Diese Libor-Manipulationen sind ein riesiger Reputationsschaden für die UBS. Es geht aber auch um das Ansehen der Finma. Der heutige Leiter des Geschäftsbereichs Bankenüberwachung Mark Branson war früher der Chef der UBS Japan, also genau dieser Geschäftseinheit, die bei den Untersuchungen im Fokus stand. Branson trat bei den Untersuchungen in den Ausstand. Genügt das?

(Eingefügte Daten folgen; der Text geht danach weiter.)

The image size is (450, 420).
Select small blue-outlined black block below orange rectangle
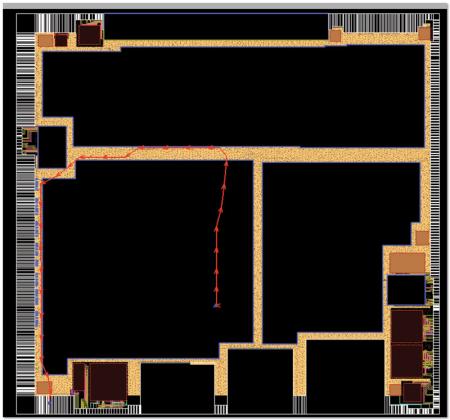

Wir haben wie jede Behörde klare Regeln, wann jemand in den Ausstand treten muss. Seit dem Bundesgerichtsurteil in Sachen Kundendaten haben wir diese noch verschärft. Wir haben auch schon den Anschein eines Interessenkonfliktes zu vermeiden.

Und daher ist es richtig, dass Mark Branson in dieser Sache zu dem Zeitpunkt, als wir ein formelles Verfahren eröffnet haben und als klar wurde, dass es einen Japan-Konnex gibt, in den Ausstand getreten ist. Zum Glück haben wir genügend kompetente, fähige Leute, die solche komplexen Verfahren durchführen können. Wir sind nicht auf den Einzelnen angewiesen, sondern wir sind eine Behörde, die sich den Ausstand einzelner Kadermitarbeiter oder gar Geschäftsleitungsmitglieder leisten kann.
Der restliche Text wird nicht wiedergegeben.